Dataset content section start

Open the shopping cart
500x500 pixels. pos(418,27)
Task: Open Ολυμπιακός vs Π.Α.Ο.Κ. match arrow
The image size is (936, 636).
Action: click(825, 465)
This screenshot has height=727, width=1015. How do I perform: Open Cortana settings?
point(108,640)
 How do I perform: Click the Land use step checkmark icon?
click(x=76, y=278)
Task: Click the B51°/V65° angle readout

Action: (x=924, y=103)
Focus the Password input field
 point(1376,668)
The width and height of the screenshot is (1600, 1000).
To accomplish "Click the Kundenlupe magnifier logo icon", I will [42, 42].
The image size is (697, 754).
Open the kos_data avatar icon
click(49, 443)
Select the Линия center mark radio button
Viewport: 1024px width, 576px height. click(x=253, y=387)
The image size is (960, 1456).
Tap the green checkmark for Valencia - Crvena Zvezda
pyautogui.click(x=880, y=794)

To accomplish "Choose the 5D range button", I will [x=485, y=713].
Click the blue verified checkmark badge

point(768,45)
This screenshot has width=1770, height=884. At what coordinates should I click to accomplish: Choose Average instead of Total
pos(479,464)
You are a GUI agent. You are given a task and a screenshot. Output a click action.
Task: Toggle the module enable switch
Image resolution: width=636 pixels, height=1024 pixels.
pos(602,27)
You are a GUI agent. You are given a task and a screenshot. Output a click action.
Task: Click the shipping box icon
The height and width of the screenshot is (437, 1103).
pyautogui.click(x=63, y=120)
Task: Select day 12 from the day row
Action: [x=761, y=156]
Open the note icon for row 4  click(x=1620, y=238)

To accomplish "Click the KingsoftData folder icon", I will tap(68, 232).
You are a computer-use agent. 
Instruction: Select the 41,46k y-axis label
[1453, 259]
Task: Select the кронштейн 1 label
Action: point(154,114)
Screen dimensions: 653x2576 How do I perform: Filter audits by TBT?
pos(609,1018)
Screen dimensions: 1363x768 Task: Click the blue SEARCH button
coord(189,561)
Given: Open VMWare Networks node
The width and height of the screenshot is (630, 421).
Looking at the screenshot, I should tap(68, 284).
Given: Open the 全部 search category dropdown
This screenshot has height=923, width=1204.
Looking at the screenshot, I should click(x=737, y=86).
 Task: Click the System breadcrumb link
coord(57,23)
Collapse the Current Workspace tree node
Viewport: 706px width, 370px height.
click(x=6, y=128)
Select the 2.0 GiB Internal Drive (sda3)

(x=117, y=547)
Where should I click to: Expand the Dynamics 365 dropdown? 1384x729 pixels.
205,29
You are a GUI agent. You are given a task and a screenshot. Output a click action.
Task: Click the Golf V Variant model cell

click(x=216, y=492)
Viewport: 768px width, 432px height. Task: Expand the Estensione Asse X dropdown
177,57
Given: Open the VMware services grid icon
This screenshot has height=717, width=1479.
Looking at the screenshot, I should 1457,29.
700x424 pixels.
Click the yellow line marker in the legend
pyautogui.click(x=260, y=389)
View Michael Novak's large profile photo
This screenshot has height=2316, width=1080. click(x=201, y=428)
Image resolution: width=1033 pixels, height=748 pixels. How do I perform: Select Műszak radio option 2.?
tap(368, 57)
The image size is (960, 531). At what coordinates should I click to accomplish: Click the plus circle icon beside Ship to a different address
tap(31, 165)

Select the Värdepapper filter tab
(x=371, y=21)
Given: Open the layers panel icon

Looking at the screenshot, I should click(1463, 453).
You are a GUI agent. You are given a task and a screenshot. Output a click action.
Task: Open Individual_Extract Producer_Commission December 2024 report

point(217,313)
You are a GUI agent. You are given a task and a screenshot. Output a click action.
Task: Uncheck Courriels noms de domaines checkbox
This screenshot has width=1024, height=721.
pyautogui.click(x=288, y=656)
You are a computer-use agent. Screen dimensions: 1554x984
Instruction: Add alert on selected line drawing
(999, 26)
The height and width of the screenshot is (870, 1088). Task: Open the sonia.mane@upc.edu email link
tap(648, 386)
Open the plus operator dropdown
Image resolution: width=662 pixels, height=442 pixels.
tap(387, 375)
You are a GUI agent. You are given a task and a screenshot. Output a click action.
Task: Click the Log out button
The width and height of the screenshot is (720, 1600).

Dataset content section end

(What you should do): Output the whole of the material above, exactly.

(Finished task):
Open the shopping cart
500x500 pixels. pos(418,27)
Task: Open Ολυμπιακός vs Π.Α.Ο.Κ. match arrow
The image size is (936, 636).
Action: click(825, 465)
This screenshot has height=727, width=1015. How do I perform: Open Cortana settings?
point(108,640)
 How do I perform: Click the Land use step checkmark icon?
click(x=76, y=278)
Task: Click the B51°/V65° angle readout

Action: (x=924, y=103)
Focus the Password input field
 point(1376,668)
The width and height of the screenshot is (1600, 1000).
To accomplish "Click the Kundenlupe magnifier logo icon", I will [42, 42].
The image size is (697, 754).
Open the kos_data avatar icon
click(49, 443)
Select the Линия center mark radio button
Viewport: 1024px width, 576px height. click(x=253, y=387)
The image size is (960, 1456).
Tap the green checkmark for Valencia - Crvena Zvezda
pyautogui.click(x=880, y=794)

To accomplish "Choose the 5D range button", I will [x=485, y=713].
Click the blue verified checkmark badge

point(768,45)
This screenshot has width=1770, height=884. At what coordinates should I click to accomplish: Choose Average instead of Total
pos(479,464)
You are a GUI agent. You are given a task and a screenshot. Output a click action.
Task: Toggle the module enable switch
Image resolution: width=636 pixels, height=1024 pixels.
pos(602,27)
You are a GUI agent. You are given a task and a screenshot. Output a click action.
Task: Click the shipping box icon
The height and width of the screenshot is (437, 1103).
pyautogui.click(x=63, y=120)
Task: Select day 12 from the day row
Action: [x=761, y=156]
Open the note icon for row 4  click(x=1620, y=238)

To accomplish "Click the KingsoftData folder icon", I will tap(68, 232).
You are a computer-use agent. 
Instruction: Select the 41,46k y-axis label
[1453, 259]
Task: Select the кронштейн 1 label
Action: point(154,114)
Screen dimensions: 653x2576 How do I perform: Filter audits by TBT?
pos(609,1018)
Screen dimensions: 1363x768 Task: Click the blue SEARCH button
coord(189,561)
Given: Open VMWare Networks node
The width and height of the screenshot is (630, 421).
Looking at the screenshot, I should tap(68, 284).
Given: Open the 全部 search category dropdown
This screenshot has height=923, width=1204.
Looking at the screenshot, I should click(x=737, y=86).
 Task: Click the System breadcrumb link
coord(57,23)
Collapse the Current Workspace tree node
Viewport: 706px width, 370px height.
click(x=6, y=128)
Select the 2.0 GiB Internal Drive (sda3)

(x=117, y=547)
Where should I click to: Expand the Dynamics 365 dropdown? 1384x729 pixels.
205,29
You are a GUI agent. You are given a task and a screenshot. Output a click action.
Task: Click the Golf V Variant model cell

click(x=216, y=492)
Viewport: 768px width, 432px height. Task: Expand the Estensione Asse X dropdown
177,57
Given: Open the VMware services grid icon
This screenshot has height=717, width=1479.
Looking at the screenshot, I should 1457,29.
700x424 pixels.
Click the yellow line marker in the legend
pyautogui.click(x=260, y=389)
View Michael Novak's large profile photo
This screenshot has height=2316, width=1080. click(x=201, y=428)
Image resolution: width=1033 pixels, height=748 pixels. How do I perform: Select Műszak radio option 2.?
tap(368, 57)
The image size is (960, 531). At what coordinates should I click to accomplish: Click the plus circle icon beside Ship to a different address
tap(31, 165)

Select the Värdepapper filter tab
(x=371, y=21)
Given: Open the layers panel icon

Looking at the screenshot, I should click(1463, 453).
You are a GUI agent. You are given a task and a screenshot. Output a click action.
Task: Open Individual_Extract Producer_Commission December 2024 report

point(217,313)
You are a GUI agent. You are given a task and a screenshot. Output a click action.
Task: Uncheck Courriels noms de domaines checkbox
This screenshot has width=1024, height=721.
pyautogui.click(x=288, y=656)
You are a computer-use agent. Screen dimensions: 1554x984
Instruction: Add alert on selected line drawing
(999, 26)
The height and width of the screenshot is (870, 1088). Task: Open the sonia.mane@upc.edu email link
tap(648, 386)
Open the plus operator dropdown
Image resolution: width=662 pixels, height=442 pixels.
tap(387, 375)
You are a GUI agent. You are given a task and a screenshot. Output a click action.
Task: Click the Log out button
The width and height of the screenshot is (720, 1600).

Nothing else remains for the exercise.